The militant faction of the Botswana National Party known as Fear Fokol has accused the Botswana Congress Party (BCP) of seeking to dominate the Umbrella for Democratic Change (UDC) and aims to make the BCP pay for that by hounding it out of the UDC, The Botswana Gazette has established.
Both parties and a third one, the Botswana Peoples Party, are members of the UDC as an opposition coalition.
According to the BNF faction, the BCP is doing everything it can to control the UDC, including campaigning and voting against its parliamentary candidates in the last general elections in October last year. Fear Fokol, which is led by Arafat Khan, has reportedly formed a secret WhatsApp group around plans to scupper the BCP, especially to scuttle its influence within the opposition coalition.
According to sources who have asked for anonymity, these plans include sowing seeds of discord within the BCP towards the goal of ultimately dismantling the opposition project. In the course of the Machiavellian plan, Fear Fokol aims to have the BNF disband from the UDC.
A leaked WhatsApp conversation among members of this group reveals deep-seated loathing for the BCP that worsened after it was overshadowed at the polls last year and resentment that the BCP is taking all the opposition limelight in Parliament that should be going to the UDC as a coalition.
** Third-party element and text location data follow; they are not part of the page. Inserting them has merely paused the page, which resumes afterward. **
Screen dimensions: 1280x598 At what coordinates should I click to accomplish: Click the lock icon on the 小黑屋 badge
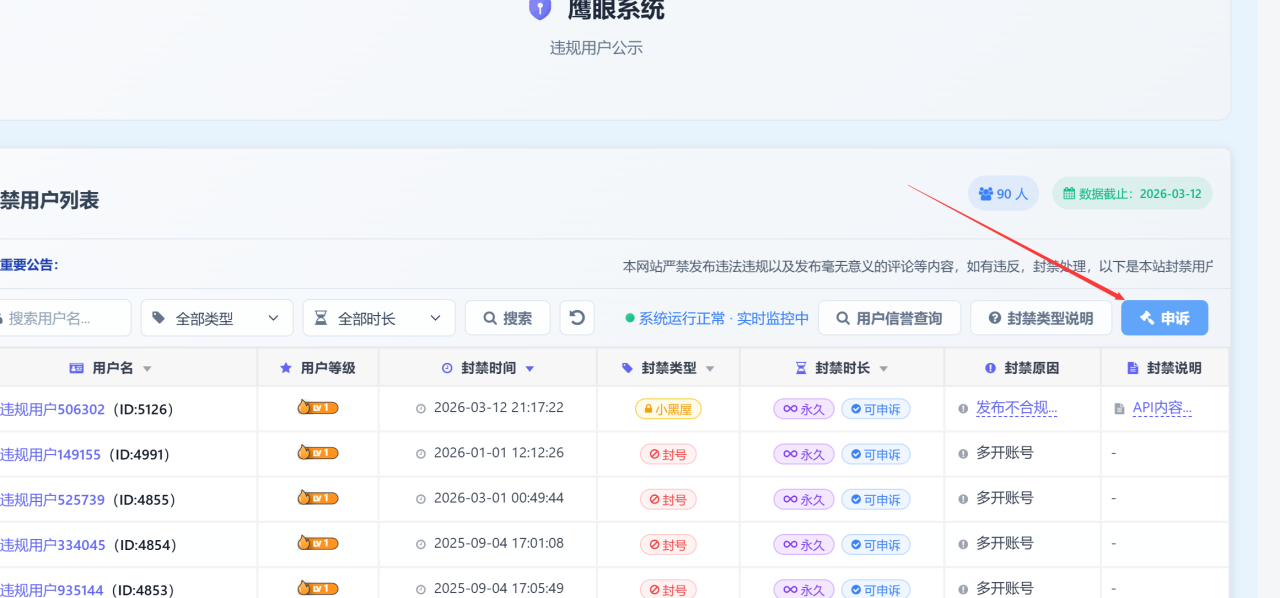[649, 408]
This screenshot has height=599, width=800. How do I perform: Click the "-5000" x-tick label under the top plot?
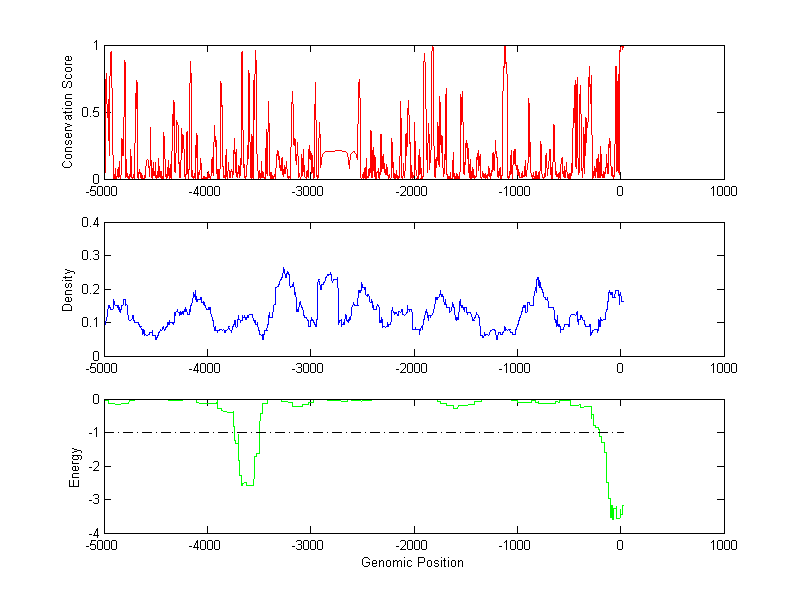pos(104,191)
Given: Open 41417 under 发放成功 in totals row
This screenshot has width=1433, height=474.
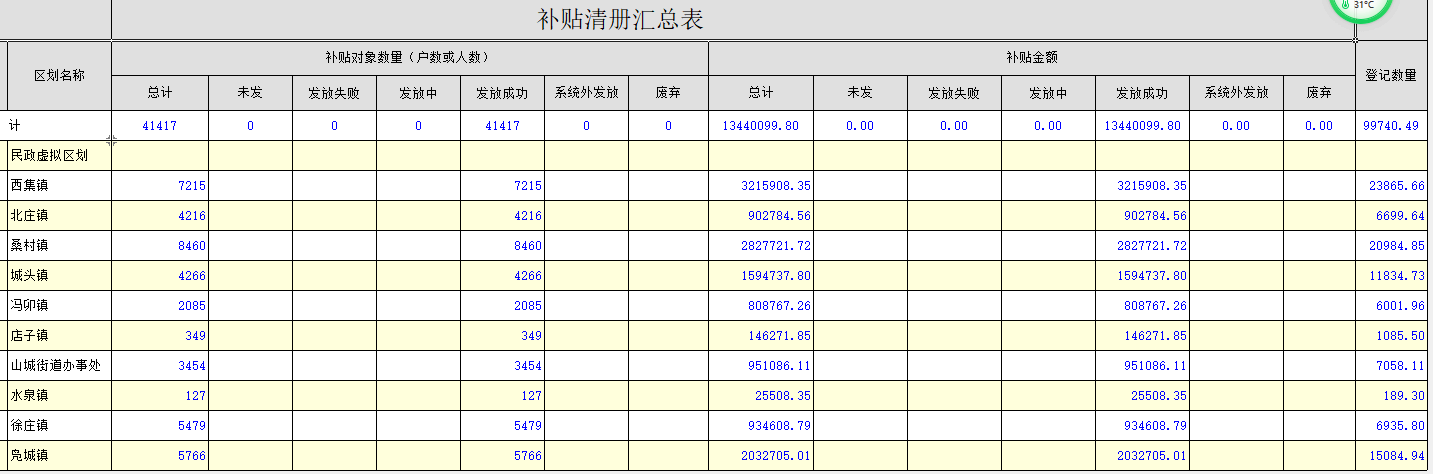Looking at the screenshot, I should [502, 126].
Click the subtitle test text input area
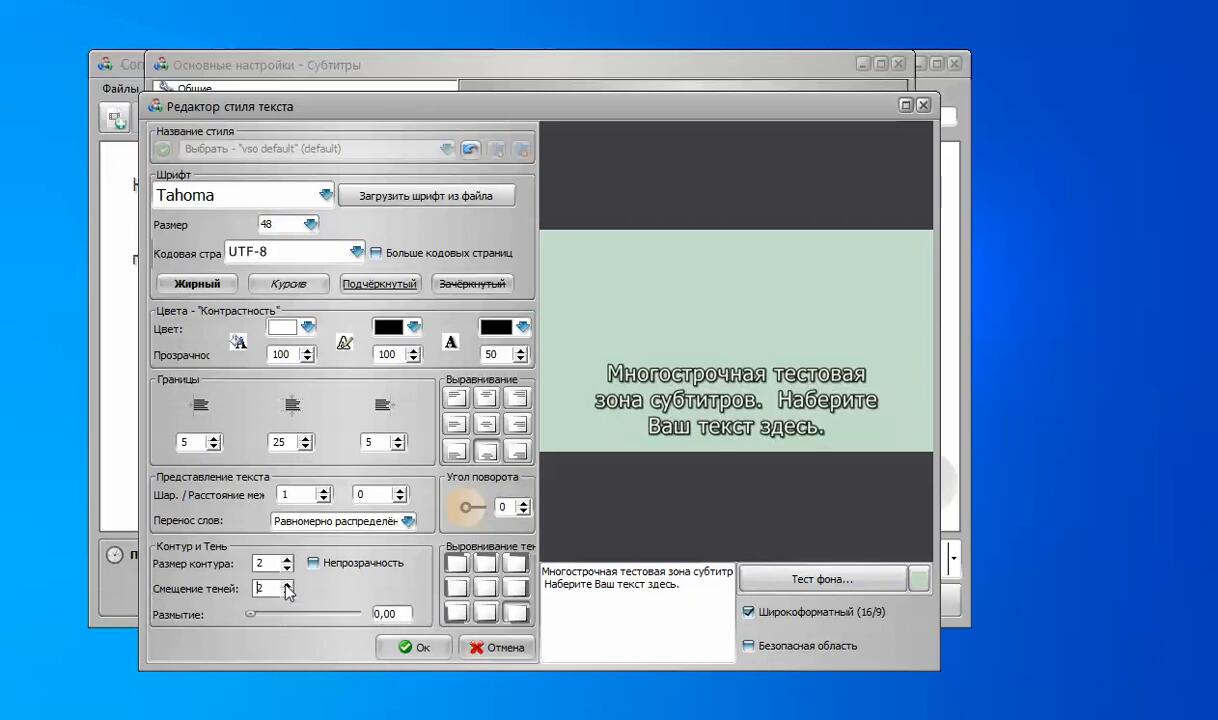 pos(637,612)
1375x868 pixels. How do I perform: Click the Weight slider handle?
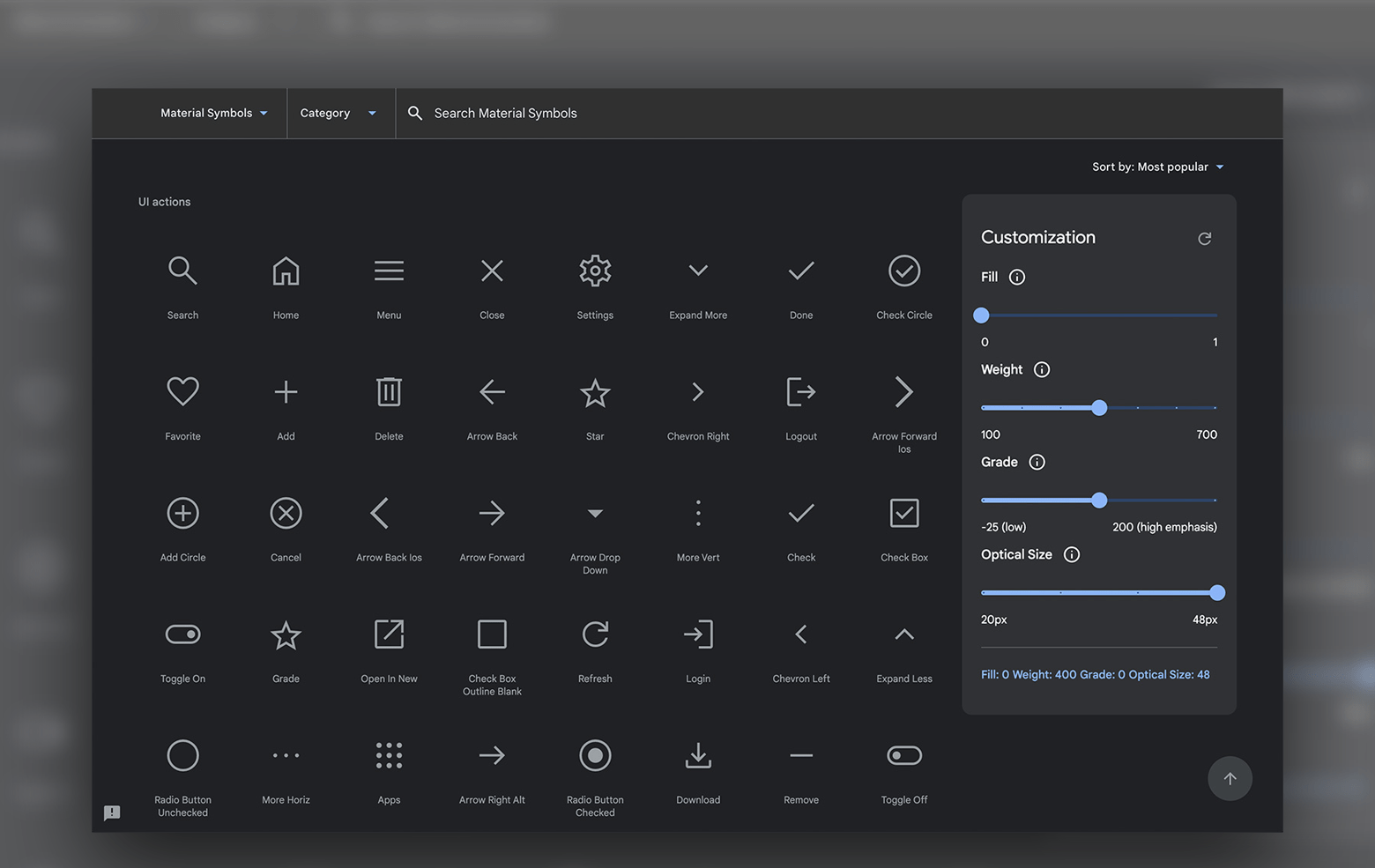click(x=1099, y=408)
Fear Fokol believes this was always the plan of the BCP that was hatched before 2019 general elections and that a feature of the plan was to vote against BNF parliamentary candidates. “BCP is the biggest enemy that we are fighting internally. We are fighting with BCP and Domkrag. Following 2019 general elections, BCP even took the celebrations to social media,” a member of the BNF faction, Owe Mmolawa, says in one of the leaked conversations.
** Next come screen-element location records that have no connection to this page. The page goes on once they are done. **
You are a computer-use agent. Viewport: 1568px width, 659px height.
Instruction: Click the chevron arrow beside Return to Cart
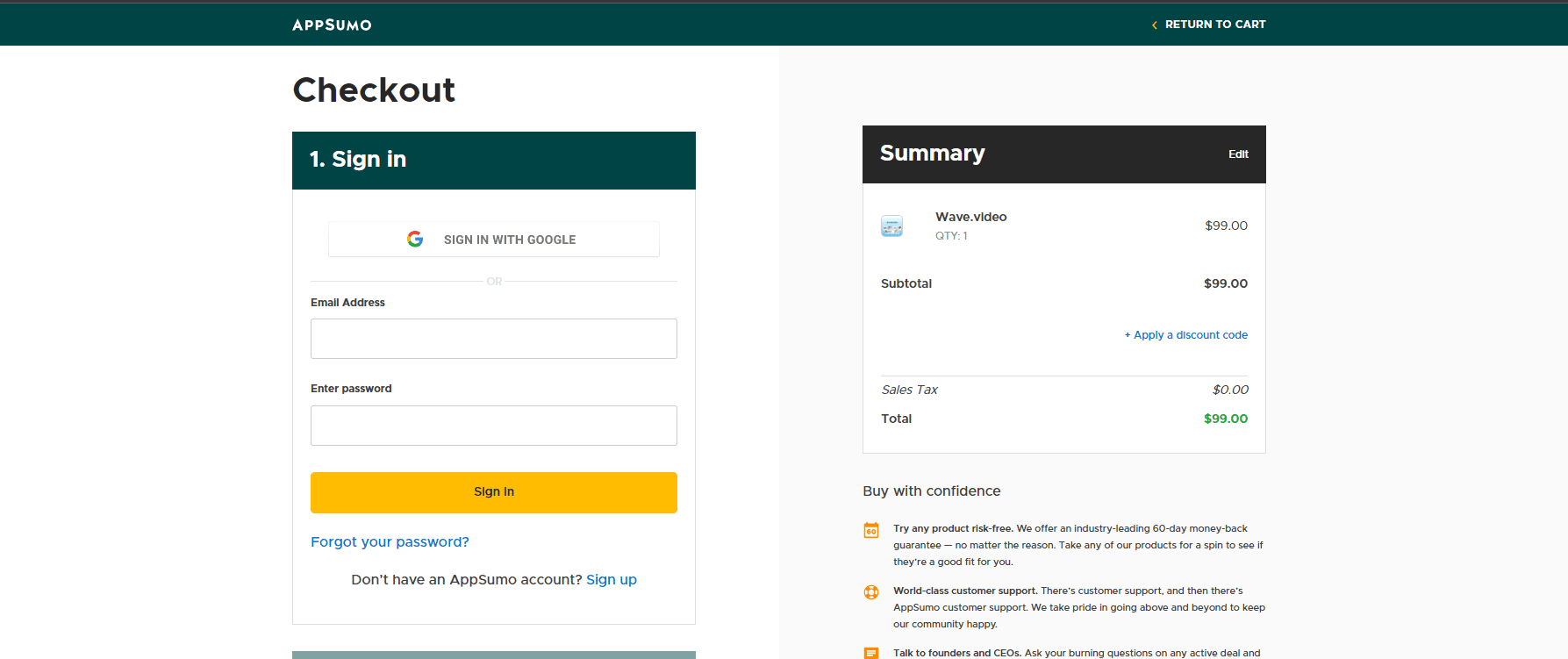[x=1154, y=25]
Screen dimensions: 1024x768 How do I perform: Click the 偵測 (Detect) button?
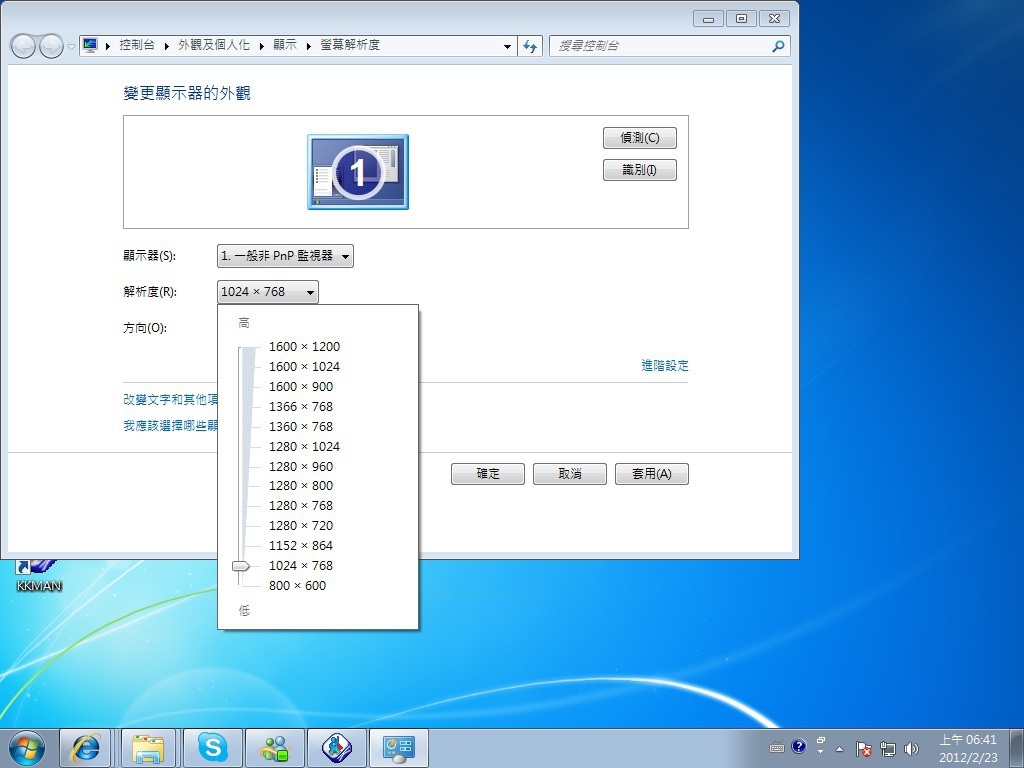click(x=639, y=138)
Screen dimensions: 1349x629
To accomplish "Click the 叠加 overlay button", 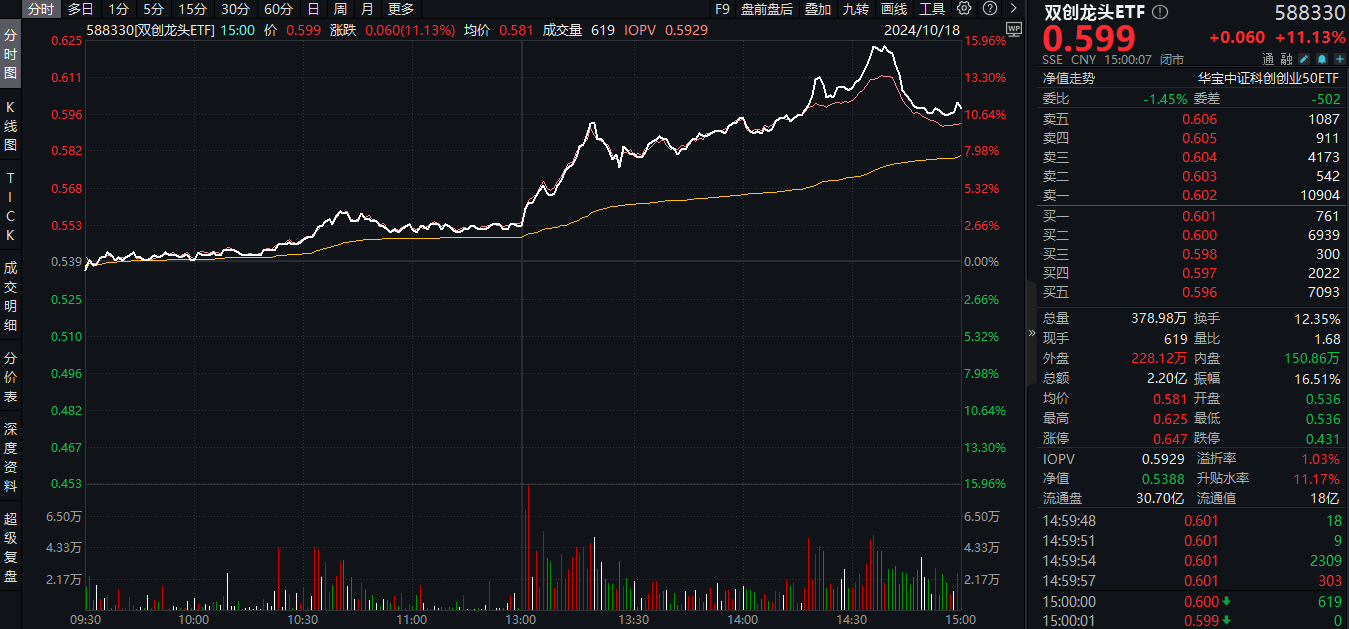I will 817,9.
Another activist, Khan, likens the BCP to a snake and expresses revulsion for the temerity of the BCP to have proposed a total merger of the two parties.
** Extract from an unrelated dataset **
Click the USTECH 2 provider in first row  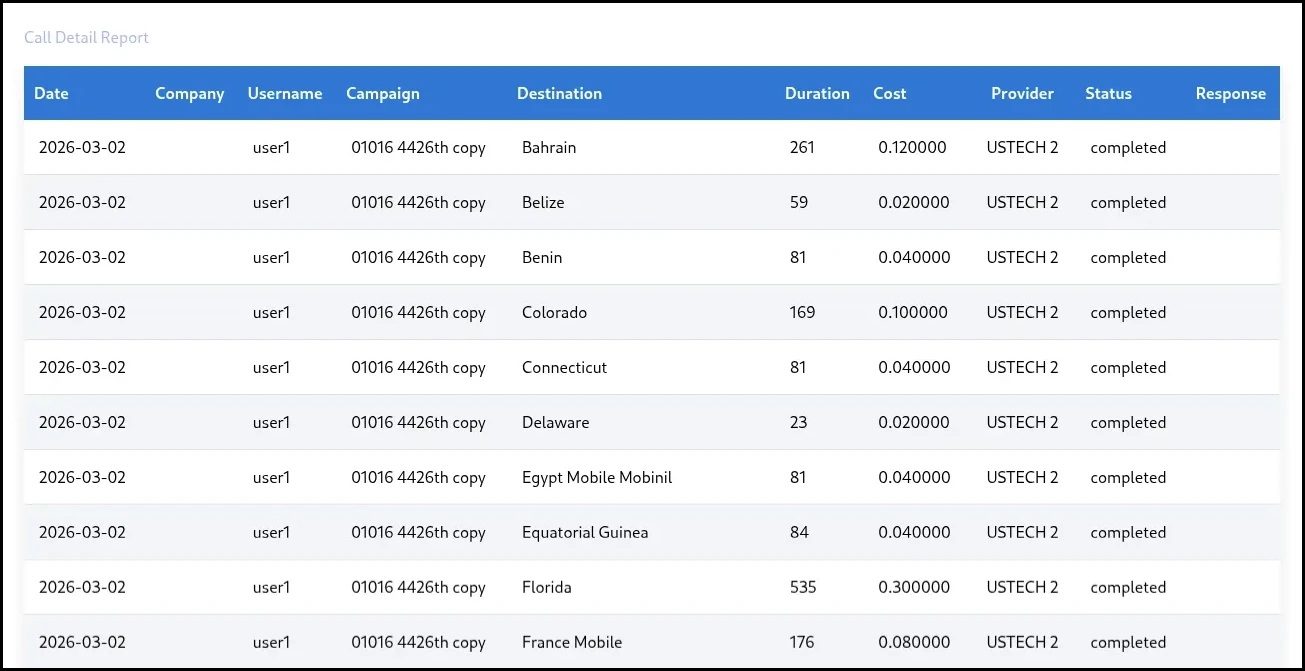1022,147
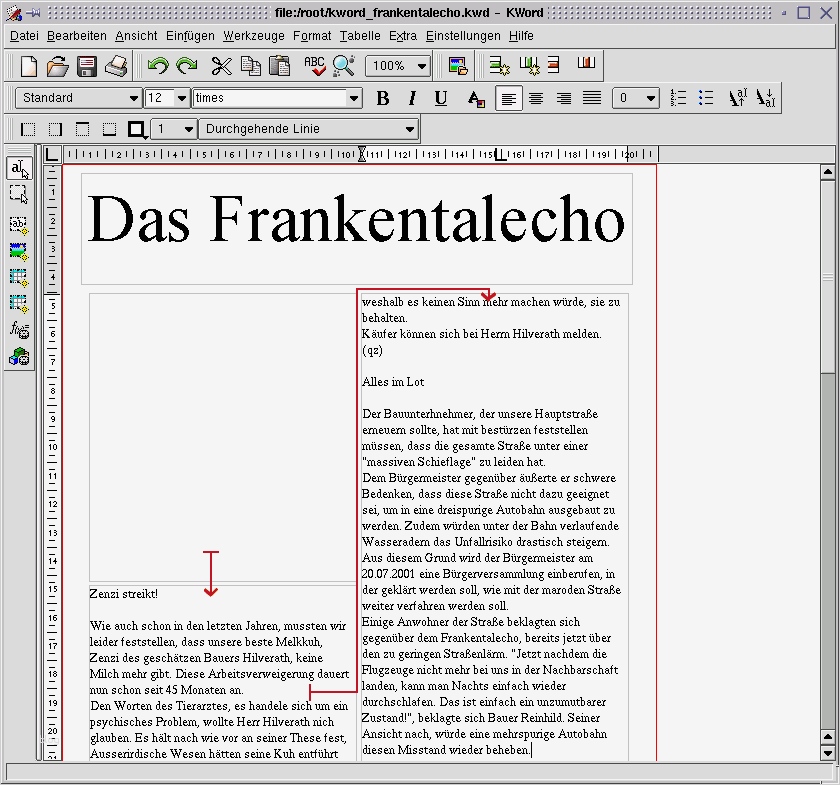
Task: Activate the zoom magnifier tool
Action: point(341,65)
However, upon being contacted, the BNF’s Secretary for Publicity and Information, Justin Hunyepa, said the ruling Botswana Democratic Party (BDP) had infiltrated opposition activists and should be blamed for the divisive posture that seems to be developing within opposition ranks. Hunyepa spoke of rumours that some of their activists had received money from the BDP as payment to work to destroy their relationship with BCP.
Even so, the BNF spokesman accused BCP activists of playing dirty by writing negatively about the BNF in different local newspapers. “We have realised that BCP activists also have fallen into the trap and have started writing negatively about the BNF,” he said. “This is an indication that the opposition has been infiltrated and its members are being used to destroy it. So our members should be careful because we do not expect this to end soon.”
But a more senior official of the BCP, Secretary General Phillip Monowe, has denied existence of any animosity between the two parties but expressed confusion over the Fear Fokol’s behaviour. He said at the leadership level, both the BCP and the BNF have no problem working together.
Meanwhile, at the BDP, the party’s Chairman of Communications and International Relations, Kagelelo Kentse, has dismissed claims that the BDP paid opposition activists to attack one another and destroy the UDC.